-- Tarea 1 --
Vuelve a escribir, sin cambiar nada, el fragmento del texto sobre la felicidad y la autoestima que va desde "Ahora que está" hasta "posible modificarlos,  rectificarlos.".
-- Tarea 2 --
Según el texto sobre la felicidad y la autoestima, ¿qué se produce cuando la valoración que recibimos de los demás y la que nos damos a nosotros mismos son totalmente opuestas?
-- Tarea 3 --
Sigue escribiendo el texto sobre la felicidad y la autoestima a partir de su última frase.

+++ Texto para analizar

Si eres feliz y amas, harás felices a los demás.

Felicidad individual y felicidad ajena.
A esta última, hoy, se la llama Justicia.


2ª sentencia: la de un viejo, pero no anciano pensador español, Miret Magdalena: “La felicidad es como la risa, contagiosa. El único modo seguro de hacernos cada uno la vida agradable, es hacérsela agradable a los demás”.

Ahora que está tan de moda la autoestima (tanto la baja, como la alta) deberíamos ser conscientes de que la autoestima es un cruce de dos caminos:

1.- La valoración que recibimos de los demás (cómo nos ven los otros) y
2.- La valoración que nos damos a nosotros mismos.

Si son totalmente opuestas dichas valoraciones se produce un desequilibrio psicológico que hiere. Ni 80 -20, ni 20 – 80. Lo ideal sería 50 – 50, o 100 – 100. Pero incluso en este caso puede ser “autenticidad” o “hipocresía”.
Pero cuando incluso uno de los sumandos es superior al otro, siempre es posible modificarlos,  rectificarlos.

La mejor forma de valorarse a sí mismo es aceptarse como se es. Alto-bajo, gordo-flaco, viejo-joven, guapo-no tan guapo (no quiero decir “feo” porque: 1.- No hay mujer fea y 2.- Al varón le basta con ser lo suficientemente poco feo para poder ser querido).

++++++
+++ Registros extraídos

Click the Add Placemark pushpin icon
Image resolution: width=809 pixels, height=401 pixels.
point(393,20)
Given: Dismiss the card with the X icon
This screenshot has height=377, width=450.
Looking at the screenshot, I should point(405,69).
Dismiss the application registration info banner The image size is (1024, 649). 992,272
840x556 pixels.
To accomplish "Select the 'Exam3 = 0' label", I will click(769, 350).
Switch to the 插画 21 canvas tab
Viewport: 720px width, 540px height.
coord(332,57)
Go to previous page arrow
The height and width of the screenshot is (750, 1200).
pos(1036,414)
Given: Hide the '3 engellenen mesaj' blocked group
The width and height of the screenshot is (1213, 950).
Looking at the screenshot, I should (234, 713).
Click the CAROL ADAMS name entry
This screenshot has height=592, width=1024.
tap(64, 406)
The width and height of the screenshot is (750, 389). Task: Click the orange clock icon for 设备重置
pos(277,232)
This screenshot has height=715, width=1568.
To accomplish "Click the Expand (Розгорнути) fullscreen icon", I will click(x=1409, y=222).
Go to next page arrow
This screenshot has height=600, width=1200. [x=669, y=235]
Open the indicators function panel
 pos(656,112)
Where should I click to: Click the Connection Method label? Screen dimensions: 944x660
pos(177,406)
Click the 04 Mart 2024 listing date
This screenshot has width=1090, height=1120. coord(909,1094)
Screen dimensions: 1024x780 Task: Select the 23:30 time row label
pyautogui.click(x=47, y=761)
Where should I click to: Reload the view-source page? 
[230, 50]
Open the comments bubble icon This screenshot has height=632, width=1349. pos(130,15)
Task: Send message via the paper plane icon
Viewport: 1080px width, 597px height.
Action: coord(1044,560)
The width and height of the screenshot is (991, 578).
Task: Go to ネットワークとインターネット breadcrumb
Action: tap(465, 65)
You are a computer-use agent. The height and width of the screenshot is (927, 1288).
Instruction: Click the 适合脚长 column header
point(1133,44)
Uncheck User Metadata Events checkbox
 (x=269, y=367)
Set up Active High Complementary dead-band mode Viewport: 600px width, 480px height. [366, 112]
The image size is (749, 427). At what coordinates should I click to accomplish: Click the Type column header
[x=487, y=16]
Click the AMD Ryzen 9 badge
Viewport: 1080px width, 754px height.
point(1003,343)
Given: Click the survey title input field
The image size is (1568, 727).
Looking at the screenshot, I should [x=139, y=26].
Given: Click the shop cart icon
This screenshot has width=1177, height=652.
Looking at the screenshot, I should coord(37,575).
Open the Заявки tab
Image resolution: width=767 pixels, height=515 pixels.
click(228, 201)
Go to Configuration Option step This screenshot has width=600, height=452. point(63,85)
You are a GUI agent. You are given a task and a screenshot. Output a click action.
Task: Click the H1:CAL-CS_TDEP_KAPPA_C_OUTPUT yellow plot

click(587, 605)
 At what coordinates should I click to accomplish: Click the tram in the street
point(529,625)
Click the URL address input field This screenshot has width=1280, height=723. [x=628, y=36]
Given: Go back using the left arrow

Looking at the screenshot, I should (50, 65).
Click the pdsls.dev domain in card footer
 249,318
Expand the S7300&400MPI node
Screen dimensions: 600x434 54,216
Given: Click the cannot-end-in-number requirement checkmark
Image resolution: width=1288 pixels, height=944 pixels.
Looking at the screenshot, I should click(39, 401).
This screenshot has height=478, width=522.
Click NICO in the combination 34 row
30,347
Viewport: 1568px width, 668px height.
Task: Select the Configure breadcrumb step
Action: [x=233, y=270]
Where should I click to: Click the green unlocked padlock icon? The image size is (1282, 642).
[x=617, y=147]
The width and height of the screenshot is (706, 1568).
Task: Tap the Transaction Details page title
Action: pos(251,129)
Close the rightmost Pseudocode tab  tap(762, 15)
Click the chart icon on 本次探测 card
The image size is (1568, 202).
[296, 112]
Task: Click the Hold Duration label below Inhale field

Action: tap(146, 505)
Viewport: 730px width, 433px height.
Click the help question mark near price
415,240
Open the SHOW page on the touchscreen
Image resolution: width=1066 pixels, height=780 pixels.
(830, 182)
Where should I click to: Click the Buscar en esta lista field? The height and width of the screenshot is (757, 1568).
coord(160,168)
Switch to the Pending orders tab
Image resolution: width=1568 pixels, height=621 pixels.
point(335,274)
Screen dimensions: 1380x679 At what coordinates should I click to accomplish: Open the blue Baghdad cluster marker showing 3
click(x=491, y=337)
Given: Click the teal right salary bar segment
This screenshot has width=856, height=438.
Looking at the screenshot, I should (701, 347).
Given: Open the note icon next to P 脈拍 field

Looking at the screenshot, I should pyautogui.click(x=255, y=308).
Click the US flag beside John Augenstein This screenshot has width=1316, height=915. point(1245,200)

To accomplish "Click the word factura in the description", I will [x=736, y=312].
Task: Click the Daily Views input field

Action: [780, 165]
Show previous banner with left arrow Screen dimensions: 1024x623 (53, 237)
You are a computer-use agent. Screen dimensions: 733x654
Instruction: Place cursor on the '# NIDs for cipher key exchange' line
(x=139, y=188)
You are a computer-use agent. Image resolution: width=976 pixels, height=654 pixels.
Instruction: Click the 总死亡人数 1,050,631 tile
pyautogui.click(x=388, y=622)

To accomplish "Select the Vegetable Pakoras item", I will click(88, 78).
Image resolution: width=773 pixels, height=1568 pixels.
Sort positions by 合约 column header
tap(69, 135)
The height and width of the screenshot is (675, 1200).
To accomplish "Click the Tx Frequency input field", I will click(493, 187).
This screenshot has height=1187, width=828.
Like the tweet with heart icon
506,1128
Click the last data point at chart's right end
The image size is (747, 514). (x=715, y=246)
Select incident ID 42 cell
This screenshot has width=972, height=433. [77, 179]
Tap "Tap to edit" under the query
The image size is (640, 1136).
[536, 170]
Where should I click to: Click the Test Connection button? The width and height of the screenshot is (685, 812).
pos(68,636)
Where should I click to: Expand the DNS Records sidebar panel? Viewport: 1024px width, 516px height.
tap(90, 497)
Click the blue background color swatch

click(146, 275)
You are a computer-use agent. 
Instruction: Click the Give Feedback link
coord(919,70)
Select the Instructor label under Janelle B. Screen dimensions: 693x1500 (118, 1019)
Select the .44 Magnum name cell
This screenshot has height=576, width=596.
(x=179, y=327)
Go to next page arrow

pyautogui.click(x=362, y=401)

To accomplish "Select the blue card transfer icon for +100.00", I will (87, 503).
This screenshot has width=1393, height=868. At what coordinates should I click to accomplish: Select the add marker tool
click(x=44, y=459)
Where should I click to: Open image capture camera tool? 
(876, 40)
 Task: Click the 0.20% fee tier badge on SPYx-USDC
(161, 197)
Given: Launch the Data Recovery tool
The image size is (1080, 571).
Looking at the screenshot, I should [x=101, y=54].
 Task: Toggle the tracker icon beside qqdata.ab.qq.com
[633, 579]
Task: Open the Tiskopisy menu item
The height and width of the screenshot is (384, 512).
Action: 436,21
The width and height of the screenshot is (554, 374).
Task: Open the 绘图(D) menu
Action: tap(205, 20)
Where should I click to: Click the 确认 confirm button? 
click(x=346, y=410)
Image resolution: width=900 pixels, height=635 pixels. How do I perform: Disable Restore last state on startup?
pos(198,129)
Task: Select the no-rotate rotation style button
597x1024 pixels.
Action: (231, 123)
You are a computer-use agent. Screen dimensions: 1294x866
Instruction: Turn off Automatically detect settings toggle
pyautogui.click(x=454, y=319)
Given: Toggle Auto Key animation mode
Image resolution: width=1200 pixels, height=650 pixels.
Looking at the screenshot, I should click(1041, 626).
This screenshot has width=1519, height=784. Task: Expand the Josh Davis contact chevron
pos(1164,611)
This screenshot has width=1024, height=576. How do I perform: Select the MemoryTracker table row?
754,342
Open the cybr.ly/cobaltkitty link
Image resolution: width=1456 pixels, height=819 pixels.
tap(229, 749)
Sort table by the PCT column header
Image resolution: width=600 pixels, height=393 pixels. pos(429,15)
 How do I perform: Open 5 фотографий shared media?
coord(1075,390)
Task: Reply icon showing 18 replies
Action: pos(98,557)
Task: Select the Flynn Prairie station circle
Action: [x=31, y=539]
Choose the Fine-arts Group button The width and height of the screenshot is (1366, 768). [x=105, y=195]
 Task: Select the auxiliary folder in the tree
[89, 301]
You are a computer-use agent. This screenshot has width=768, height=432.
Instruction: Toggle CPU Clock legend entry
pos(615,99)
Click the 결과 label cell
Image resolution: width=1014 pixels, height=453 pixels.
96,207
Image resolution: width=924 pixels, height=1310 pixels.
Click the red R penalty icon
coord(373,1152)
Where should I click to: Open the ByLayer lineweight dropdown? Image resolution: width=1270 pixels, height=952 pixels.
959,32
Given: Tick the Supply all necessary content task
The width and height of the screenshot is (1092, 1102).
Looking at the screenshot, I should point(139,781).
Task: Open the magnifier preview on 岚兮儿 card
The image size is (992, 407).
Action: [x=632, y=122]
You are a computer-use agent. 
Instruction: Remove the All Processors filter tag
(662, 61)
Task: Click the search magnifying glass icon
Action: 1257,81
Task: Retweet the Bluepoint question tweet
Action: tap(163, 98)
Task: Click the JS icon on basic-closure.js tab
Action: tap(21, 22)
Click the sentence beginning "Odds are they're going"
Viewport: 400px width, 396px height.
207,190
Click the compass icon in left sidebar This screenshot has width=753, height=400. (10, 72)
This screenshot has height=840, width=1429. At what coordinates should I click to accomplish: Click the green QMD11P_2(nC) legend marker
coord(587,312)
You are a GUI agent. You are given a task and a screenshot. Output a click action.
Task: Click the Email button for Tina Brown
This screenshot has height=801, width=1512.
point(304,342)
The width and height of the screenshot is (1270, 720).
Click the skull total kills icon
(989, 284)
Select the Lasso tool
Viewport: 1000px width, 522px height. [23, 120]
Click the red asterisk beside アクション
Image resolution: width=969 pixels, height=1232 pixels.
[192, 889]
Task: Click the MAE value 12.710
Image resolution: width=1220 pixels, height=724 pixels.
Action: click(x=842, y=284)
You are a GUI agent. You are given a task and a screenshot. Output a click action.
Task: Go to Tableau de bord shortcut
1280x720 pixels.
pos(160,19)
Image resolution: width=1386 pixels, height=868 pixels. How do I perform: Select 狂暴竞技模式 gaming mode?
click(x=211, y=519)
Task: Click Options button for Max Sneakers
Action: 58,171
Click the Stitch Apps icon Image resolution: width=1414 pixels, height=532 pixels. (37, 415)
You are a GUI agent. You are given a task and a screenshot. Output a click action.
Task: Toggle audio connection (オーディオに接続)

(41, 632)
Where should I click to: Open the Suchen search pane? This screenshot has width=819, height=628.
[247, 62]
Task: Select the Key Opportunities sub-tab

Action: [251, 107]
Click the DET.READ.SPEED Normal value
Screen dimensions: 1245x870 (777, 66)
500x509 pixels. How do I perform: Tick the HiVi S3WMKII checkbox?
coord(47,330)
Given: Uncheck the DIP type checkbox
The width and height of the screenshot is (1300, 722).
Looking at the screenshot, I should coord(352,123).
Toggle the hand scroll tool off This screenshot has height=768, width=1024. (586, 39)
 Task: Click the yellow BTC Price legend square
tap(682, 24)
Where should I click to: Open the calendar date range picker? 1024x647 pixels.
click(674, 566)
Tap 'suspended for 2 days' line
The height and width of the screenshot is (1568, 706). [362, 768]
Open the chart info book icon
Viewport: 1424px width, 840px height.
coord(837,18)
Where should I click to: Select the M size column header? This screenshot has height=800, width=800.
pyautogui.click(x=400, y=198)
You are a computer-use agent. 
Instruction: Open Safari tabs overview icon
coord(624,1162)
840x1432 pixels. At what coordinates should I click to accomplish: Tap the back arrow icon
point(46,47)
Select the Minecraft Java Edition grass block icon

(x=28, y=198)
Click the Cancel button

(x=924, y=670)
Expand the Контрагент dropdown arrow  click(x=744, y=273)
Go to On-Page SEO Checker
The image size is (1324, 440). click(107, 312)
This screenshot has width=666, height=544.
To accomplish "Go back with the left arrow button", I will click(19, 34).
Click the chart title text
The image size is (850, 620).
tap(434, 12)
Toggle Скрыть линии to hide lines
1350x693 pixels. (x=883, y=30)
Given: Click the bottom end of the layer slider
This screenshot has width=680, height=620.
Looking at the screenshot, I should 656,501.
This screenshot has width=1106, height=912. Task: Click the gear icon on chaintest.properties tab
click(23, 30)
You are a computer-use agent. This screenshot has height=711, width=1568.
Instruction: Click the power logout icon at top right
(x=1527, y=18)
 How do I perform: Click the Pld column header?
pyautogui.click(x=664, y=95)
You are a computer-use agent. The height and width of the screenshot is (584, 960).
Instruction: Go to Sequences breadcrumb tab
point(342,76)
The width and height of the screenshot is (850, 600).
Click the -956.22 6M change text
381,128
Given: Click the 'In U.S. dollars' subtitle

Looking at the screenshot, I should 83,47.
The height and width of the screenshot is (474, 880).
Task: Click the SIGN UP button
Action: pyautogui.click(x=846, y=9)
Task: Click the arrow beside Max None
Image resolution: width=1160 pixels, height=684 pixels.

++++++

-- Resultado 1 --
Ahora que está tan de moda la autoestima (tanto la baja, como la alta) deberíamos ser conscientes de que la autoestima es un cruce de dos caminos:

1.- La valoración que recibimos de los demás (cómo nos ven los otros) y
2.- La valoración que nos damos a nosotros mismos.

Si son totalmente opuestas dichas valoraciones se produce un desequilibrio psicológico que hiere. Ni 80 -20, ni 20 – 80. Lo ideal sería 50 – 50, o 100 – 100. Pero incluso en este caso puede ser “autenticidad” o “hipocresía”.
Pero cuando incluso uno de los sumandos es superior al otro, siempre es posible modificarlos,  rectificarlos.

-- Resultado 2 --
Un desequilibrio psicológico que hiere.

-- Resultado 3 --
Una vez aceptado como se es, repetir, conscientemente, actos positivos, para ir creando hábitos (inconscientes) y conseguir, así, un carácter, una forma de ser valiosa.

Una vez conseguido esto, abandonar, huir del auténtico enemigo de la felicidad, el egoísmo.

El egoísta sólo conoce el yo, mi, me, conmigo, para mí, y, si aún sobra algo, también para mí.

Sólo querer recibir es estar abonado al premio seguro de la infelicidad.

El egoísta ve el mundo sólo como posibilidad de posesión.
Juzga todo y a todos según el único criterio de la utilidad.
Pero la persona, siempre, es fin en sí misma y no medio para nada ni para nadie.

Pero no hagamos equivalentes “egoísta” y “amarse a sí mismo”.
Debemos amarnos, mucho, a nosotros mismos para poder amar, de la misma manera, a los demás.

Hasta el 10º Mandamiento de la ley de Dios nos lo recuerda: “amarás al prójimo (al otro) como te amas a ti mismo”, dando por supuesto que cada uno se ama, mucho, a sí mismo.
¿Cómo, si no, vas a amar a los demás?

El que se ama a sí mismo no, por eso, tiene que ser egoísta, puede estar aprendiendo cómo debe amarse.
Pero, en el placer de amar al otro, de dar y darse, de entregarse, se incrementa el valor de uno mismo (que se lo pregunten a las madres)

Deberíamos decir, incluso, que el egoísta es un pacato, un encogido, que no sólo no se ama demasiado, sino que se ama muy poco.

El cristiano habla del “amor agapático”, el placer de dar, o mejor compartir.

Durante mucho tiempo afirmé que el cristiano era un egoísta si, cuando obra, sólo piensa en el premio eterno que le espera.
Mucha recompensa (la eternidad) para tan poco mérito (temporal).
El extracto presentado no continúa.